Sorti le 24 février 2023
En quête de découvrir une artiste qu’on ne connaissait pas encore, on est tombé sur la Montréalaise Noémie Kaiser, qui a lancé son premier (et au moment d’écrire ces lignes, encore le seul) album de sa jeune carrière. L’or des fous touche à la pop, mais aussi au folk et un peu au jazz, le tout (principalement) en français. C’est somme toute toute une assez belle découverte qu’on fait avec un peu de retard!
L’album n’est pas très long, avec seulement 27 minutes, mais il est assez long pour nous permettre de comprendre la démarche de Noémie Kaiser. Le titre et certaines paroles répétées nous laissent croire à une sortie portant sur les apparences trompeuses. L’opus ouvre d’ailleurs sur C’était pour de faux (ça ne s’invente pas!), morceau doux où on se laisse porter par la mélancolie de la chanteuse et sa voix particulière. À l’autre bout du spectre, Un jour on est devenus trop grands pour ça verse dans un pop-rock énergique et plus chargé, avec plusieurs passages franchement réussis, mais on retient certaines faiblesses au niveau des lignes mélodiques, qui paraissent parfois forcées pour inclure tout le texte qu’elle voulait chanter. On n’est pas non plus amateur des petites fioritures vocales à la fin de certaines lignes dans les refrains, mais on s’y fait au moins assez rapidement et ça ajoute même un certain charme!
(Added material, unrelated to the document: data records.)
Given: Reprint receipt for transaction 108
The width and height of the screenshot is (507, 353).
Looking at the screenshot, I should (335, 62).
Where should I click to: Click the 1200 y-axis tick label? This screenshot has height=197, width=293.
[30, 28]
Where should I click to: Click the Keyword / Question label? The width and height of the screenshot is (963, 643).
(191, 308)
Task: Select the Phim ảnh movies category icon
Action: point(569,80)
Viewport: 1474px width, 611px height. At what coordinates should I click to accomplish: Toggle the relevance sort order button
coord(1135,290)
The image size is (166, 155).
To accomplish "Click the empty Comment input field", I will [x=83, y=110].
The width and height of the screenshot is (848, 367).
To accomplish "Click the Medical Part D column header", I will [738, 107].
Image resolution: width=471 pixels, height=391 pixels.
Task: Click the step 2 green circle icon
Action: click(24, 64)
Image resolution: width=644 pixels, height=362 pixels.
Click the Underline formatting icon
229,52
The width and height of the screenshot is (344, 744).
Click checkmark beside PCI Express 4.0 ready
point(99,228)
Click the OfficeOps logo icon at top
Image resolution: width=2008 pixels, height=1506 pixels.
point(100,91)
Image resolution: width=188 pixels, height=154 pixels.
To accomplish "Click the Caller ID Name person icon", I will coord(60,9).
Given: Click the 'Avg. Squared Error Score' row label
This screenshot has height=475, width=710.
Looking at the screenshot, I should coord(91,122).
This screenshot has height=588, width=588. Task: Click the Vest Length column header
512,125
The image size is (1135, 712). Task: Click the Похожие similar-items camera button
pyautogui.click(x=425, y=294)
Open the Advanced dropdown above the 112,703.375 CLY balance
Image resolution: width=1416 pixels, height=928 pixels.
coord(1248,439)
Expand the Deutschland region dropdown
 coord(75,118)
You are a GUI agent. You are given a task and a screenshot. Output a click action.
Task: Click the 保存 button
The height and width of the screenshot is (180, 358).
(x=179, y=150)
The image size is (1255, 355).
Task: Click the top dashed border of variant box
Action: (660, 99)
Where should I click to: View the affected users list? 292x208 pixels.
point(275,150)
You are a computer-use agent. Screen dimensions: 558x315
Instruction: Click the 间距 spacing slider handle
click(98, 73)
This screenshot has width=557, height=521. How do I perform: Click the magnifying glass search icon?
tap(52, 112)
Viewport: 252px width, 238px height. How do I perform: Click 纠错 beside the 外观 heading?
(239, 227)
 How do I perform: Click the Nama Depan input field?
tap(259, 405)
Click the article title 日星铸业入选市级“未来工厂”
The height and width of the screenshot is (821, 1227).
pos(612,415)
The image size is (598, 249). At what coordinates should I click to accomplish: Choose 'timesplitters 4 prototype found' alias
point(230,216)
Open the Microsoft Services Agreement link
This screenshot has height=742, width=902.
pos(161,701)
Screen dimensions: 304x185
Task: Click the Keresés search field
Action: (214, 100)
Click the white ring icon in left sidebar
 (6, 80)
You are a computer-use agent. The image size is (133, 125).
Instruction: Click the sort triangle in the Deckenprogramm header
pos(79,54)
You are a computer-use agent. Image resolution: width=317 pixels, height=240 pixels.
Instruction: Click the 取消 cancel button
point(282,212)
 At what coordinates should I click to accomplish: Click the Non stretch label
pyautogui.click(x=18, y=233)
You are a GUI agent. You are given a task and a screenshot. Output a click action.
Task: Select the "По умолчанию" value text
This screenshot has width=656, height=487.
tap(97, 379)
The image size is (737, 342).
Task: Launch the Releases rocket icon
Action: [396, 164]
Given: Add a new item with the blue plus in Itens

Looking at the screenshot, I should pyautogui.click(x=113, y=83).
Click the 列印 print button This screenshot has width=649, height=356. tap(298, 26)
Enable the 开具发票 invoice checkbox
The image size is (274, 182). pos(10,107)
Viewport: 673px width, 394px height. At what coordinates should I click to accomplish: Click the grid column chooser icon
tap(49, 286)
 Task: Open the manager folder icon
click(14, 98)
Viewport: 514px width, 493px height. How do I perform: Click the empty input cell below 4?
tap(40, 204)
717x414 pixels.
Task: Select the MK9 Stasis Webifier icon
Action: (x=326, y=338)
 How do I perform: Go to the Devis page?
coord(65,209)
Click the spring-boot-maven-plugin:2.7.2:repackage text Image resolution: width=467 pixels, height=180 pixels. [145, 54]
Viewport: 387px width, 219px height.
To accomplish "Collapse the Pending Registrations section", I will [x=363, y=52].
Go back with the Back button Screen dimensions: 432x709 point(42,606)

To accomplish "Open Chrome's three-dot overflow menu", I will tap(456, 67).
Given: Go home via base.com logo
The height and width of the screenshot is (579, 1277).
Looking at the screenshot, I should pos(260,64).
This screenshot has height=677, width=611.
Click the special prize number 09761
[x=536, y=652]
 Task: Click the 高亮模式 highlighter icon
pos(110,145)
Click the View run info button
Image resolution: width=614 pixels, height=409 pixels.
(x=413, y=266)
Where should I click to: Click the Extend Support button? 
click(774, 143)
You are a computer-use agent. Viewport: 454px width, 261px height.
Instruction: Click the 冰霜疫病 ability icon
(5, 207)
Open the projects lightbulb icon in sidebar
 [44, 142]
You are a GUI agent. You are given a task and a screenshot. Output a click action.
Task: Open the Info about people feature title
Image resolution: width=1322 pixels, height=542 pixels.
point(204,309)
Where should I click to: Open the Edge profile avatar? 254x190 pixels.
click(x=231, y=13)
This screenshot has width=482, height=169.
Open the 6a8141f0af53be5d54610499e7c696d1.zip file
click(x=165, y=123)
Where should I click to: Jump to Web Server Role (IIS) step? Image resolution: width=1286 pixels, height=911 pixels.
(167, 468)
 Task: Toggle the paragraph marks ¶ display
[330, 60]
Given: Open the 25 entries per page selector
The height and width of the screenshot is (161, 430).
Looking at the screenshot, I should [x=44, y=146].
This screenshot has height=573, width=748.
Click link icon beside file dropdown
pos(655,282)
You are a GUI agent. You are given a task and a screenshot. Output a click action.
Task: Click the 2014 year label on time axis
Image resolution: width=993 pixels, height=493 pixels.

L’énergie tombe à nouveau avec la chanson-titre L’or des fous, et Kaiser se surpasse avec son efficacité dans la simplicité, quoique le build-up dans la deuxième moitié vaut aussi le détour. On n’en demande pas plus! T’es venu au monde, ça veut pas dire que tu vis dedans (quel titre!) est à peu près du même calibre et contient aussi sa propre montée la rendant incontournable. On revient ensuite à la lumière avec Pas de ta faute, mais la magie n’est pas la même que dans les chansons plus vulnérables. Notons quand même le retour de l’expression «pour de faux», signe que Noémie Kaiser aime vraiment beaucoup le dire!
Là où la vie sait se reposer nous fait plaisir avec une très belle chanson principalement piano-voix, aux intonations qui nous parfois un peu penser à du Michel Rivard. La formule de la montée dans la deuxième moitié revient aussi, de façon toujours aussi efficace que les autres. C’est décidément ce qu’elle maîtrise le mieux ici! La fin de l’album approche, et Kaiser nous réserve deux petites surprises… La première, À travers le bruit, morceau instrumental (bon, on entend des voix, mais on ne chante pas!) assez réussi. La dernière, Joy Floods In, seule piste en anglais de l’album. Celle-ci laisse entendre plus clairement ses influences jazz, et nous font découvrir sa voix qui se défend franchement bien en anglais. Elle arrive même à nous faire souhaiter entendre davantage de chansons dans cette langue et cette énergie! C’est à ce point efficace comme proposition!
Notre écoute prolongée de L’or des fous nous fait dire que l’on sent que Noémie Kaiser connaît déjà assez bien ses forces, et c’est parfait ainsi. Son côté plus doux et mélancolique est d’une grande efficacité et on aurait aisément pu entendre un album complet de cette proposition, mais on comprend aussi aisément la logique de mettre un peu de variété et de soleil dans son premier opus solo, afin de ne pas être étiquetée comme une chanteuse déprimante. Reste que ce n’est peut-être pas un album que vous souhaitez écouter sur une terrasse ensoleillée, disons!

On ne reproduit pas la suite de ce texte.